A typical workflow in JupyterLab runs in cells: you load data into a notebook, explore it with Pandas, transform columns with NumPy, visualise intermediate results with Matplotlib and document your steps in Markdown cells. The notebook combines code, output and explanation in a single file, which makes sharing analyses with colleagues easier than separate scripts. In this e-learning course you practise this workflow step by step. You learn to set up Jupyter notebooks, use Markdown for annotation, work with one-dimensional and two-dimensional NumPy arrays, apply Boolean arrays to filter data, and use Pandas Series and DataFrame objects to segment and group data. Creating plots with Matplotlib completes the cycle.

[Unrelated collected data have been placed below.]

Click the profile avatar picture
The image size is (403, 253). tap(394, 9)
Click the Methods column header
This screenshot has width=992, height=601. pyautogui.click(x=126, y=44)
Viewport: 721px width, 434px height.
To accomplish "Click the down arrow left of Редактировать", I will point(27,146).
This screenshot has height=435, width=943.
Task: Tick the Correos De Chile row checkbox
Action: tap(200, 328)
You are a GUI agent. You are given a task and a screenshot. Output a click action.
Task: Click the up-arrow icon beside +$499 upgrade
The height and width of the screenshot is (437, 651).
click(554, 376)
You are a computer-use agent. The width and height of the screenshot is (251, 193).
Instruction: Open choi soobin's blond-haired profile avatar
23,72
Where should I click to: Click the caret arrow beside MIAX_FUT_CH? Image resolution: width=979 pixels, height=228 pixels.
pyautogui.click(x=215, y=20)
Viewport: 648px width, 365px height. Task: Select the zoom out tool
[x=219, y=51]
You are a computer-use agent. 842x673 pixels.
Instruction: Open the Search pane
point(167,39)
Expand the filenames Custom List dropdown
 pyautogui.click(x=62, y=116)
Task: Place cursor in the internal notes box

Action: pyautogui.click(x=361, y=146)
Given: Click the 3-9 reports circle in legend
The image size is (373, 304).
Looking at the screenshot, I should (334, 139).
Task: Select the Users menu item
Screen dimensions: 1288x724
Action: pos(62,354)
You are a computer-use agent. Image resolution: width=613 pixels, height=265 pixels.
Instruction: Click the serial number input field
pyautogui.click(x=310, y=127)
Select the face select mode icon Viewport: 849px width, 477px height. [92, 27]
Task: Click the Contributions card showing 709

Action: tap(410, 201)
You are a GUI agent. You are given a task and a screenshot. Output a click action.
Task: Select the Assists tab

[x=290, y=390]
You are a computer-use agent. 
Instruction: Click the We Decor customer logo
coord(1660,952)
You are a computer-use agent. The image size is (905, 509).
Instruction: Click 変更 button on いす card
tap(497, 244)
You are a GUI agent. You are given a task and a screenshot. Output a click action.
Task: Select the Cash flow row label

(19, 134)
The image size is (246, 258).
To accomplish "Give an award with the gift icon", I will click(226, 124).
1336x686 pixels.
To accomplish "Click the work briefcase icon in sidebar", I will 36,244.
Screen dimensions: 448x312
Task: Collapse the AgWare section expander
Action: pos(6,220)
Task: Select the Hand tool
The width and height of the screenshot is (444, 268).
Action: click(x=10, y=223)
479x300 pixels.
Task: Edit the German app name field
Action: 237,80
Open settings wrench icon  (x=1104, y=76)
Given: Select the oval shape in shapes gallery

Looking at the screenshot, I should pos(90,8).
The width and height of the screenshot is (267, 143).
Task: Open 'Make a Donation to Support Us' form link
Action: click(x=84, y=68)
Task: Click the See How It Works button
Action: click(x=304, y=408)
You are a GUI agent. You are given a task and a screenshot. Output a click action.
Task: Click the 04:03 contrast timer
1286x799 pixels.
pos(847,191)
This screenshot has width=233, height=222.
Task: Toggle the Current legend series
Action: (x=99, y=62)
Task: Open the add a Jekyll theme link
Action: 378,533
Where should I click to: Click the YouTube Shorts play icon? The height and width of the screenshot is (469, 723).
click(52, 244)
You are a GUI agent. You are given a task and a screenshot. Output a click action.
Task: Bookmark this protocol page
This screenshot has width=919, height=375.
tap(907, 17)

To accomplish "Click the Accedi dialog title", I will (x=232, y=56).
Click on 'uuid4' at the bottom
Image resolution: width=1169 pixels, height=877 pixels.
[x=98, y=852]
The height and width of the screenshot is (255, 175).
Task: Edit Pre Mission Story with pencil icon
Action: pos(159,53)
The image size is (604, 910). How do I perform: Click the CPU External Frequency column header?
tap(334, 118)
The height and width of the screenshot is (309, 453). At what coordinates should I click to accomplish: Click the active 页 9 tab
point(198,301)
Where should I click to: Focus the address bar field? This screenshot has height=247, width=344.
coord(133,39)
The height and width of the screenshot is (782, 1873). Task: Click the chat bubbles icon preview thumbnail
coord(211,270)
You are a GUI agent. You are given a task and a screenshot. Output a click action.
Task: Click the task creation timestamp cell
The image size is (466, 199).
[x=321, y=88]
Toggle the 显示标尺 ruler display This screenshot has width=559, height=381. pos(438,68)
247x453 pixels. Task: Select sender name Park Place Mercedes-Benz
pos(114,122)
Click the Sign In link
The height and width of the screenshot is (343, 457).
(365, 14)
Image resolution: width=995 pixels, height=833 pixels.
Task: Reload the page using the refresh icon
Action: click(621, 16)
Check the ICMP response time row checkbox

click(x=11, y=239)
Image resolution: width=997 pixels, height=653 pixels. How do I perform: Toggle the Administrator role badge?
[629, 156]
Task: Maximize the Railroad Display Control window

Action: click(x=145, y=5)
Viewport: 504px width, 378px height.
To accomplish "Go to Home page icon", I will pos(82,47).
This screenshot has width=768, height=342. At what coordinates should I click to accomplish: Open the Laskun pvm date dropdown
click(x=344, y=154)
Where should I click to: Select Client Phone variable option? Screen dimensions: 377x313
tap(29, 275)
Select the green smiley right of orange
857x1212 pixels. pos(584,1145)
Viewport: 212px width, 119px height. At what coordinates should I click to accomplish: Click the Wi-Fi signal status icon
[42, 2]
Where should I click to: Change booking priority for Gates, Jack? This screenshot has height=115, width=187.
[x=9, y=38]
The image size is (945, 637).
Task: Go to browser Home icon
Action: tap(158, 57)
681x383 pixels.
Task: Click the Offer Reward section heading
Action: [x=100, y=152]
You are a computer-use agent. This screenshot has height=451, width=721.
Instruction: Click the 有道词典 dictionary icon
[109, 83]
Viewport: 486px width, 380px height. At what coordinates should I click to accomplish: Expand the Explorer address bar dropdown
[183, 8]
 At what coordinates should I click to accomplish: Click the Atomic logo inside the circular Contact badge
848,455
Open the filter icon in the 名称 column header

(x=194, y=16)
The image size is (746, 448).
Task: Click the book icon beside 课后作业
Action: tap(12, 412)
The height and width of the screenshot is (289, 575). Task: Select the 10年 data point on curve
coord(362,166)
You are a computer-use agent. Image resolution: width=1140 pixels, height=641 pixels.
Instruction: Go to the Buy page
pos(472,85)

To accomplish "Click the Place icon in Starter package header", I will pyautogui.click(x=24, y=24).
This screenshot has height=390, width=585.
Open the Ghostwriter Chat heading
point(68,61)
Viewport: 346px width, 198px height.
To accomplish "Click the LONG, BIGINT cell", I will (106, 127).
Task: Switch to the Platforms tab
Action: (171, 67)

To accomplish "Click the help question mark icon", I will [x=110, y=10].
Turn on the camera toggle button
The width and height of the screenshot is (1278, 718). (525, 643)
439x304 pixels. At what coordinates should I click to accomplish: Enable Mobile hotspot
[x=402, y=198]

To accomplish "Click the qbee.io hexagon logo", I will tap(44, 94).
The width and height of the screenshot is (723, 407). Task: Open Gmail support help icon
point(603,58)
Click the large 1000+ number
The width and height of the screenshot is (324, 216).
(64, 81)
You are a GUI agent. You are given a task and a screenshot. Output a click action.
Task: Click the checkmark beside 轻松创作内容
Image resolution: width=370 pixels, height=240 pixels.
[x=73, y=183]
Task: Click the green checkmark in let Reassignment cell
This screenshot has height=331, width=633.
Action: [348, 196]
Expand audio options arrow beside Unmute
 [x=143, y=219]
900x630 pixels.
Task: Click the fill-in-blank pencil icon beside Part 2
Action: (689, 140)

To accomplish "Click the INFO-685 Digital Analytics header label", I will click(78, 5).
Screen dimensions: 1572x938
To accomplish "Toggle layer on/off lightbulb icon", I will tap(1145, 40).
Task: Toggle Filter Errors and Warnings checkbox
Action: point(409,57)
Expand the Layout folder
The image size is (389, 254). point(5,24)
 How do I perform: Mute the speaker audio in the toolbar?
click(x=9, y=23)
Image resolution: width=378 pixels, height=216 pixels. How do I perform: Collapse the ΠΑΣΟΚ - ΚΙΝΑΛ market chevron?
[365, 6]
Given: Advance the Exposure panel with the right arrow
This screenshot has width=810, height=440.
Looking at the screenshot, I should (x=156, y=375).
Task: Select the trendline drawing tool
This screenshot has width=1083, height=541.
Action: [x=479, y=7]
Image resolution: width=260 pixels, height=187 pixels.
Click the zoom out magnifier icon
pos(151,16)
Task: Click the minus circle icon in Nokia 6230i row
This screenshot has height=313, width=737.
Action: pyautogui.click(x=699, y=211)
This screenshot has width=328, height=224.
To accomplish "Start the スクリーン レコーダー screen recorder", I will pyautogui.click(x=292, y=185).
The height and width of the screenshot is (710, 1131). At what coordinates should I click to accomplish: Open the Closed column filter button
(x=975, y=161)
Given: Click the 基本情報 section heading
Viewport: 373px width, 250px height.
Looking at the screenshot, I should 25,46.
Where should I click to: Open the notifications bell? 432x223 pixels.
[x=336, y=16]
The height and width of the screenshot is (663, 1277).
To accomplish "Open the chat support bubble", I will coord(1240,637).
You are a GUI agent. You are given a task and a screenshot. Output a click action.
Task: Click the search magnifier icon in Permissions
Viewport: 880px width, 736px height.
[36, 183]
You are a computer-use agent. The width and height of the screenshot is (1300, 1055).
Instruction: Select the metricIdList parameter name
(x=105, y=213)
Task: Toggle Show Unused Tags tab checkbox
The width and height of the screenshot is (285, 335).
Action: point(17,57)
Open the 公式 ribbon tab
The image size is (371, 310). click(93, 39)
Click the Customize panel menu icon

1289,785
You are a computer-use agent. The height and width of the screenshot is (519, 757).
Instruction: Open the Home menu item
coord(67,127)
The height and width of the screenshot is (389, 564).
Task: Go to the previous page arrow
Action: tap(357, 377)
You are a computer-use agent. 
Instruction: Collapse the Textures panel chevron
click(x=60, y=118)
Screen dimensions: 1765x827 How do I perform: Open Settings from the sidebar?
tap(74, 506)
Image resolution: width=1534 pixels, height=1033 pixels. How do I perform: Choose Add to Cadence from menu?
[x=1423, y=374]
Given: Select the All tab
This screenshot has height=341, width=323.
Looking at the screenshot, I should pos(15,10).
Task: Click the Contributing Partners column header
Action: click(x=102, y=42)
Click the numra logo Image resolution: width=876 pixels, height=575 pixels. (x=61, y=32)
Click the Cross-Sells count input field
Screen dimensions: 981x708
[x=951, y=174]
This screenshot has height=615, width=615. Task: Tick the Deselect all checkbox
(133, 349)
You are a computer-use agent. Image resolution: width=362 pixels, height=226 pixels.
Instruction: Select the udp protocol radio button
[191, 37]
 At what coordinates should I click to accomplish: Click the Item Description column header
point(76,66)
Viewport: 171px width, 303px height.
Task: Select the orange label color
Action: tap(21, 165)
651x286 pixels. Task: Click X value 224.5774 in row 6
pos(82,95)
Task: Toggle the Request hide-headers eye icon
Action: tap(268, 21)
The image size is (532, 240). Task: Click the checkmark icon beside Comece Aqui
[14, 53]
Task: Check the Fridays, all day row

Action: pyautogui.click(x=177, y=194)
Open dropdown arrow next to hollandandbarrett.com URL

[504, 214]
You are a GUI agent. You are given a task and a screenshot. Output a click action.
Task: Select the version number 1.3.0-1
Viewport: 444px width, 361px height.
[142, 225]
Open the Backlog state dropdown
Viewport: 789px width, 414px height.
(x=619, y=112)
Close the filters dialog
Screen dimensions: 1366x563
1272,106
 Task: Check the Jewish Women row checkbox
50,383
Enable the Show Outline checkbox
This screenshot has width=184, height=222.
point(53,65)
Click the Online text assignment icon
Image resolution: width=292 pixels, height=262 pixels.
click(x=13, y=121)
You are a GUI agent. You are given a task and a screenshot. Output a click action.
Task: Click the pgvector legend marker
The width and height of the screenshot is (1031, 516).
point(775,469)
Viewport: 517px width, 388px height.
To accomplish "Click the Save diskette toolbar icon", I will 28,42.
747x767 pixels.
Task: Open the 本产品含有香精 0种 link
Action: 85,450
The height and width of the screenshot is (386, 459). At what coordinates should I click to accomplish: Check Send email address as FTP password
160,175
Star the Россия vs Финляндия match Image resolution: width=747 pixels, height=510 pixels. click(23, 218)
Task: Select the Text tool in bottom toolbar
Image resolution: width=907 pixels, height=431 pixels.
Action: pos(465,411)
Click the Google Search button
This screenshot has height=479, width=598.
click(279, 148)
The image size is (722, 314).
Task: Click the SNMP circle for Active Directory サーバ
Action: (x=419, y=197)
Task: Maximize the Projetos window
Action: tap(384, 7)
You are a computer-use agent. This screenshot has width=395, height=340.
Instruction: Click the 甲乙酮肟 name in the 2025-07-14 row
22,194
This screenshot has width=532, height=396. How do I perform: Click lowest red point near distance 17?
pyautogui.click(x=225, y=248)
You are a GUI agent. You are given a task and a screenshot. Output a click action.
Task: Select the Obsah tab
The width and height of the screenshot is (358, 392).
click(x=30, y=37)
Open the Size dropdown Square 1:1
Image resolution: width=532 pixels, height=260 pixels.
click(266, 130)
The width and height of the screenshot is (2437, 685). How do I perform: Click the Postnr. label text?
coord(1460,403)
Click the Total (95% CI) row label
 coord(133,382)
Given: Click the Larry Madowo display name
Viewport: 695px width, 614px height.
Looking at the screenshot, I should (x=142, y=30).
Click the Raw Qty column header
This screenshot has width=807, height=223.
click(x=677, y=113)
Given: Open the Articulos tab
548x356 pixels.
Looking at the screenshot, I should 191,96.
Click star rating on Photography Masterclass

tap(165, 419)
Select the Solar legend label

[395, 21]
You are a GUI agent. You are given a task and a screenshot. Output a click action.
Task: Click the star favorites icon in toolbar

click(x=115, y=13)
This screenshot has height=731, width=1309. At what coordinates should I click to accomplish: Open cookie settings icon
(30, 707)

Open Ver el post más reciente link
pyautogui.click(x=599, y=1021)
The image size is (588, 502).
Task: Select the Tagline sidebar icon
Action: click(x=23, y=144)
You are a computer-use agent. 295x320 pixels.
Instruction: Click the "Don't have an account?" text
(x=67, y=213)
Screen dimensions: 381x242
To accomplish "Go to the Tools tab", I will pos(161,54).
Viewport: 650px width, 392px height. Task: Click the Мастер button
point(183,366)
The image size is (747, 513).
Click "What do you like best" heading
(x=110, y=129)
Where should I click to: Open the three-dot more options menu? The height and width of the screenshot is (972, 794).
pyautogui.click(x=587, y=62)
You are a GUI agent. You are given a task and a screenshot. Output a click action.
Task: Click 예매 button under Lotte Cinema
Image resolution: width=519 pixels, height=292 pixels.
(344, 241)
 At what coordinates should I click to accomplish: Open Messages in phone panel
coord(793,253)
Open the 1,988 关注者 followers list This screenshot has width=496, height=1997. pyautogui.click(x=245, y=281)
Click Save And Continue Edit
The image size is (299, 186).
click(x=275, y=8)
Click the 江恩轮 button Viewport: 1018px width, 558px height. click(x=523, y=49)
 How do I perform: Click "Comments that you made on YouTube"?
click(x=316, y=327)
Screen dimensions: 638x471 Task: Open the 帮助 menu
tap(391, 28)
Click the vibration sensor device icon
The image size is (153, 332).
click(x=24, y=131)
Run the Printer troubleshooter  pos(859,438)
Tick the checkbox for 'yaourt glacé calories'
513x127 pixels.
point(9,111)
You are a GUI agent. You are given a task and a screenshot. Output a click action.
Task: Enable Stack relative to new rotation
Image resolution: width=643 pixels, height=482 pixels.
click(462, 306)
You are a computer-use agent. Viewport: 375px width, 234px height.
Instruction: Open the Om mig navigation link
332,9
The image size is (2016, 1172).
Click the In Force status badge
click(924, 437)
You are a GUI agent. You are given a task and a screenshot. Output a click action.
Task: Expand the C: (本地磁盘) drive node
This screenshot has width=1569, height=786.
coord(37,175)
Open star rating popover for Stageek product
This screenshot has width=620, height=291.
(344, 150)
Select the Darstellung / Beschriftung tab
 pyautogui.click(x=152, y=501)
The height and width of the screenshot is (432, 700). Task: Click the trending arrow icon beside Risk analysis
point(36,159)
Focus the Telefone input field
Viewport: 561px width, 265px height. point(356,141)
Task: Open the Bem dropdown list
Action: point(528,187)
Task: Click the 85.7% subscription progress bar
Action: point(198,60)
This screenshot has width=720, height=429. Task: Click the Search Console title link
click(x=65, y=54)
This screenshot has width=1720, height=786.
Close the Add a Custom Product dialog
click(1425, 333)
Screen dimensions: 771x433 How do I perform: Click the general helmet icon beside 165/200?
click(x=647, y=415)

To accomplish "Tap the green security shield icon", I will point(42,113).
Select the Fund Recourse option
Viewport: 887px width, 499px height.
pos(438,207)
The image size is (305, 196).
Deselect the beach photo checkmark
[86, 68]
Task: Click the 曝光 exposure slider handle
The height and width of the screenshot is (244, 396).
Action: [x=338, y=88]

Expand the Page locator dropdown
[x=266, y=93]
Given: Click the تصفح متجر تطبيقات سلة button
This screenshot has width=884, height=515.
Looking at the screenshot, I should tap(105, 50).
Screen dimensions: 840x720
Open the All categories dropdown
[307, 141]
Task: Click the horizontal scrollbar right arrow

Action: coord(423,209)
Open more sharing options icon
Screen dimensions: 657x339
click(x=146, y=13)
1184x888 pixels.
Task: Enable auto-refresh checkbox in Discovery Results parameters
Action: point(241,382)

The course takes approximately 16 hours and remains accessible for one year after activation.
After this Python data analysis e-learning, will I be able to clean and analyse a dataset independently, or will I still need additional training?
After this e-learning course you can independently load a structured dataset (CSV, Excel, JSON) into a Jupyter notebook, clean it up with Pandas, carry out operations with NumPy arrays and create initial visualisations with Matplotlib. That is sufficient for exploratory data analysis and reporting within one table or a few linked tables. The course does not cover statistical modelling, machine learning (scikit-learn) or working with databases via SQL connections. For those topics you will need follow-up training. If you work with very large datasets or streaming data, you will also be outside the scope of JupyterLab. For most analysts and researchers who are running up against the limits of Excel, this e-learning course is enough to make the move to Python and get started in practice straight away.